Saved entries
+++++
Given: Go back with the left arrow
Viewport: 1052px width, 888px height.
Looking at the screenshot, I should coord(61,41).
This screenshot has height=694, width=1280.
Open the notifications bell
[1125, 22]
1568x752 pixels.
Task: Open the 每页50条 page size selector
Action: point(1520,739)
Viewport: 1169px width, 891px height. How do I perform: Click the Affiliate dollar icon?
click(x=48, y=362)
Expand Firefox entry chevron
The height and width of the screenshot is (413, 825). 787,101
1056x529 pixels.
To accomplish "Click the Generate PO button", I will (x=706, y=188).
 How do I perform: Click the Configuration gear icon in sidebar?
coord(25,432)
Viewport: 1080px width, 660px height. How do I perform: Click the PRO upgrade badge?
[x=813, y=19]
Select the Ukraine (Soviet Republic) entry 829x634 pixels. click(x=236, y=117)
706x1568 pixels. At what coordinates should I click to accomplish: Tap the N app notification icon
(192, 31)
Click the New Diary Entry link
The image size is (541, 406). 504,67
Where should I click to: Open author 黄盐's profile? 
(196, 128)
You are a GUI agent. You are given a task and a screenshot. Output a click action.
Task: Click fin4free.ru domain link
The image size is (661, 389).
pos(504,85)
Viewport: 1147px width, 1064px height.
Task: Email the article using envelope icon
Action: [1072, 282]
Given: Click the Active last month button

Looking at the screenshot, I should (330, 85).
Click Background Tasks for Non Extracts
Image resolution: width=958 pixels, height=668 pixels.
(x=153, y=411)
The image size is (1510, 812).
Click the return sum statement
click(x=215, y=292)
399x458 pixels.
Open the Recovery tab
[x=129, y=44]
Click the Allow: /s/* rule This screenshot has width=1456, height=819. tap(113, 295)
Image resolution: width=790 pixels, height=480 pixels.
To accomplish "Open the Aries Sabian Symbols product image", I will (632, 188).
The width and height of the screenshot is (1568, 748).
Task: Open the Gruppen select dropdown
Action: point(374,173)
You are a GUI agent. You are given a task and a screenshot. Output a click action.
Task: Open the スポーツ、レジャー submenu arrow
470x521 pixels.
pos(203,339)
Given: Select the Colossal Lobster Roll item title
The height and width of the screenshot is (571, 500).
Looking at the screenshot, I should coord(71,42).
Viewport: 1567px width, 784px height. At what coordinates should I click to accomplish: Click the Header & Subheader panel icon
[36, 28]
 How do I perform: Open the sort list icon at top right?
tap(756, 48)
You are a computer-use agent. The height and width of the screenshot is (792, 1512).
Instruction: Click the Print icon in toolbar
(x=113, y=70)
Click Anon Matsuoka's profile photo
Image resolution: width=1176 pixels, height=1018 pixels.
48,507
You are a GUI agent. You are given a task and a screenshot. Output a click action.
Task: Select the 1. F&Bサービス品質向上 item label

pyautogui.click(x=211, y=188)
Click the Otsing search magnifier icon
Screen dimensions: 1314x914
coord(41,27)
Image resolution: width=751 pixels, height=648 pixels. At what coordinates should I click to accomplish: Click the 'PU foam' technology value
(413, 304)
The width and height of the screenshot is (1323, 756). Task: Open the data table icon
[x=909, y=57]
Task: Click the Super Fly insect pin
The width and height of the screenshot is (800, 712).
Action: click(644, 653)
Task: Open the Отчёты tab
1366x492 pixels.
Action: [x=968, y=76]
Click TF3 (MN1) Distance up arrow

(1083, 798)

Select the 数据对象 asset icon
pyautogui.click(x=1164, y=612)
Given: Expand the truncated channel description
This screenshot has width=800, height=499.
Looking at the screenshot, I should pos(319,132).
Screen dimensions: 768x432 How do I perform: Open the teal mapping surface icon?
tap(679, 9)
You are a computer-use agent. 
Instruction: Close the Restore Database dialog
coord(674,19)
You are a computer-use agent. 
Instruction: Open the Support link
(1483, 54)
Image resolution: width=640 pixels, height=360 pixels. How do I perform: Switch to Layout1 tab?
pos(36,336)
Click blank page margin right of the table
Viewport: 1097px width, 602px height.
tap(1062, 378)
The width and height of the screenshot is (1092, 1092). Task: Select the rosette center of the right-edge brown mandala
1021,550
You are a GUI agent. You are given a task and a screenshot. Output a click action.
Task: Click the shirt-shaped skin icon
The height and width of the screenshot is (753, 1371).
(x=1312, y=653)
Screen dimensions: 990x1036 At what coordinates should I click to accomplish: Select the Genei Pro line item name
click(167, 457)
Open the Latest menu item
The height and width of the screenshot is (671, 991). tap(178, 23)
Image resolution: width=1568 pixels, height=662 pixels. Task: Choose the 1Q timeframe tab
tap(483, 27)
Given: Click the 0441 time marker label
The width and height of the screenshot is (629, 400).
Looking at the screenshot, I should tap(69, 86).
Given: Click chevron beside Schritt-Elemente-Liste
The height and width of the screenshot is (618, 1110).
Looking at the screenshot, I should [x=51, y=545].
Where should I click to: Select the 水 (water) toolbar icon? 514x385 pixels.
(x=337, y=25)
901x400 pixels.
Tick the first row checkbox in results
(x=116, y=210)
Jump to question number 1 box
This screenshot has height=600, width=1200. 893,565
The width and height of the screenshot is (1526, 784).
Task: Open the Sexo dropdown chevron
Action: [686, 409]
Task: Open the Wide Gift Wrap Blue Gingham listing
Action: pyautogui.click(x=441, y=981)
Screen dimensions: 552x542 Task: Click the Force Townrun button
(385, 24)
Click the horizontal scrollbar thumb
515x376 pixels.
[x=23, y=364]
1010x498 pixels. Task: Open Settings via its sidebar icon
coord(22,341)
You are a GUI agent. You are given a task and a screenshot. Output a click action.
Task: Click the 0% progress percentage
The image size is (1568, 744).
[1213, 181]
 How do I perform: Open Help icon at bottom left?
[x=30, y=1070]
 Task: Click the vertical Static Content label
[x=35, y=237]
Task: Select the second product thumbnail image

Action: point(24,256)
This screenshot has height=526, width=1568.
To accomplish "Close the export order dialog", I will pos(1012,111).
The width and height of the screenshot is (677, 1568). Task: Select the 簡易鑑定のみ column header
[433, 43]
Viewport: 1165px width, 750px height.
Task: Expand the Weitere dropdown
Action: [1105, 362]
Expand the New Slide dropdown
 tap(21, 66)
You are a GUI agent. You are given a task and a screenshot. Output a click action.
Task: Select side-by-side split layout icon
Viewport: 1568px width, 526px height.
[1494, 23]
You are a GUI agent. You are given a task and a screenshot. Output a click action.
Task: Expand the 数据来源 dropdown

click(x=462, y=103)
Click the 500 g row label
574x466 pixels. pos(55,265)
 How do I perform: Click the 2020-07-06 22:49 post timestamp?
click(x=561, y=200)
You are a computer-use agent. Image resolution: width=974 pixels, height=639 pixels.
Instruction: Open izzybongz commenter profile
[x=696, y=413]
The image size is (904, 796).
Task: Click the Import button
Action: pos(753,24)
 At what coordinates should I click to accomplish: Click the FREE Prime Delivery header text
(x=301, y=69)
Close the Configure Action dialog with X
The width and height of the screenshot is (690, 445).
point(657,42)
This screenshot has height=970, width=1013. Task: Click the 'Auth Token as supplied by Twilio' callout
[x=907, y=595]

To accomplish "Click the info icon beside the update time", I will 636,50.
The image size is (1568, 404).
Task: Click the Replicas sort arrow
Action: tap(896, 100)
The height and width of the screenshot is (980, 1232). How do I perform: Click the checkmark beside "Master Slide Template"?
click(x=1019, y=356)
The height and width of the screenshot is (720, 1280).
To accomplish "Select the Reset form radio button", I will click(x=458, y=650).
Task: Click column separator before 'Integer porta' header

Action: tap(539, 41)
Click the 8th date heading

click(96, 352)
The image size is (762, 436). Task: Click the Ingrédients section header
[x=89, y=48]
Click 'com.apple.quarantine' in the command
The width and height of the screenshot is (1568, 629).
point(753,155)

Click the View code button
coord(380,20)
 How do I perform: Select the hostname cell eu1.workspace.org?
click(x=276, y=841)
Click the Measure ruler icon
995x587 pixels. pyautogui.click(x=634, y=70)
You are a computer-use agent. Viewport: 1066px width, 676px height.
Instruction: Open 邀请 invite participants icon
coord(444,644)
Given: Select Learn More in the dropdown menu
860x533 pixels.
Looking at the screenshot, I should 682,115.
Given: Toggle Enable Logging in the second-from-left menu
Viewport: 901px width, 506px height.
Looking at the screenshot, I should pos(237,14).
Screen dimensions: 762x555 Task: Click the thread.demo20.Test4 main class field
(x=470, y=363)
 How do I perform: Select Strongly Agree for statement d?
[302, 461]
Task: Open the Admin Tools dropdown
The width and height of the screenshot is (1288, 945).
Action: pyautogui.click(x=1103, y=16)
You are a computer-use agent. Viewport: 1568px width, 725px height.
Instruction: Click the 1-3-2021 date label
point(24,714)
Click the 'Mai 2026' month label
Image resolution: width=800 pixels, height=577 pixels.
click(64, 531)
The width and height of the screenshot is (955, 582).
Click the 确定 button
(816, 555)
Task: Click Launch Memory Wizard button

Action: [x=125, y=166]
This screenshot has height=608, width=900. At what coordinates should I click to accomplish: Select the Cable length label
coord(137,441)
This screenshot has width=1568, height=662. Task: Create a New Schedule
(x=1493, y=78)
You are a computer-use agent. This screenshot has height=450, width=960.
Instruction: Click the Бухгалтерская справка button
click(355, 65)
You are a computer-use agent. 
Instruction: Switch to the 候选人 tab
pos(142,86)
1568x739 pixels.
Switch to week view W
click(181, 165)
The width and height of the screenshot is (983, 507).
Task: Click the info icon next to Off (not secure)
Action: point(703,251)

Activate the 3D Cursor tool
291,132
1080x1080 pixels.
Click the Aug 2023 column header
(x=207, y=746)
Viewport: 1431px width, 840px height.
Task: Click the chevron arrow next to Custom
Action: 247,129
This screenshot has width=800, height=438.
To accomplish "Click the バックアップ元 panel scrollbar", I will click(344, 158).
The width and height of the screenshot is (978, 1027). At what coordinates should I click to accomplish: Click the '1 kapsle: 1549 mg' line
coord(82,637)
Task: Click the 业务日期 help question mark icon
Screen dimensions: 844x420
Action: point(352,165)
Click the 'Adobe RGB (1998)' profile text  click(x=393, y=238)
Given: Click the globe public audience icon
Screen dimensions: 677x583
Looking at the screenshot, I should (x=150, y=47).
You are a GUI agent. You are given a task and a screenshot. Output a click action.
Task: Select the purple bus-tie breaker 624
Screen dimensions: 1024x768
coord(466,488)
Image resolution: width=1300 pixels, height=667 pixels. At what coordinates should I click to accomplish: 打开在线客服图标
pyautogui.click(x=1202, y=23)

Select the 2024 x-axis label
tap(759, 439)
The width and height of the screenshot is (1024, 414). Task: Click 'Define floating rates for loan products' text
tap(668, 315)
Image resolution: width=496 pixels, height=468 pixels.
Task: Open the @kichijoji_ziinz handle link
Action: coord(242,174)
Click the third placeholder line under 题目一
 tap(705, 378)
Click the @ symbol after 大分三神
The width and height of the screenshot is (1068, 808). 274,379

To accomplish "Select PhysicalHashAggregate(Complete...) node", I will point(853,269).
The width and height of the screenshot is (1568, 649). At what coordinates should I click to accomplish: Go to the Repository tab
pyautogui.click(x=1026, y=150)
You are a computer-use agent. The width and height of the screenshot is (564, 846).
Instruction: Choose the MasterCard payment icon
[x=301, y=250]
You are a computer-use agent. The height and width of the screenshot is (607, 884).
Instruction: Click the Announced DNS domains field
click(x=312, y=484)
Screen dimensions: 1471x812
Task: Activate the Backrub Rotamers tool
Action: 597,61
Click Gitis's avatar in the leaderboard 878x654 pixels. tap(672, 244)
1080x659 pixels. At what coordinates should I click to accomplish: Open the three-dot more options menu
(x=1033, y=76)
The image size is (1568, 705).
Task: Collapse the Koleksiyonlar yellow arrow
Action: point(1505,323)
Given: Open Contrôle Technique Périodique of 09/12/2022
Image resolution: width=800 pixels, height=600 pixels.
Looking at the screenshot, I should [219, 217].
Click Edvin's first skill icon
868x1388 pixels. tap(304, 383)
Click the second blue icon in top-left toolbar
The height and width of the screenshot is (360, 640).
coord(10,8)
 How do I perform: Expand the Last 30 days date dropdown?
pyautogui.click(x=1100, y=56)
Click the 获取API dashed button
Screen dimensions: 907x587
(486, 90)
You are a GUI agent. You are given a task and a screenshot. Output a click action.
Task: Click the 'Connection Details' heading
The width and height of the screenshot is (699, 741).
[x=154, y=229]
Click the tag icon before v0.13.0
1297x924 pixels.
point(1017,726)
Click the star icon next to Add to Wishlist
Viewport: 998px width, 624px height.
+++++
In the data above, copy every line where the string "computer" appears.

• _Answer to the problem_
You are a computer-use agent. The height and width of the screenshot is (792, 1512).
You are a computer-use agent. 
You are a computer-use agent. 
You are a computer-use agent. Image resolution: width=974 pixels, height=639 pixels.
You are a computer-use agent. Viewport: 1066px width, 676px height.
You are a computer-use agent. Viewport: 1568px width, 725px height.
You are a computer-use agent. This screenshot has height=450, width=960.
You are a computer-use agent. 
You are a computer-use agent. The width and height of the screenshot is (564, 846).
You are a computer-use agent. The height and width of the screenshot is (607, 884).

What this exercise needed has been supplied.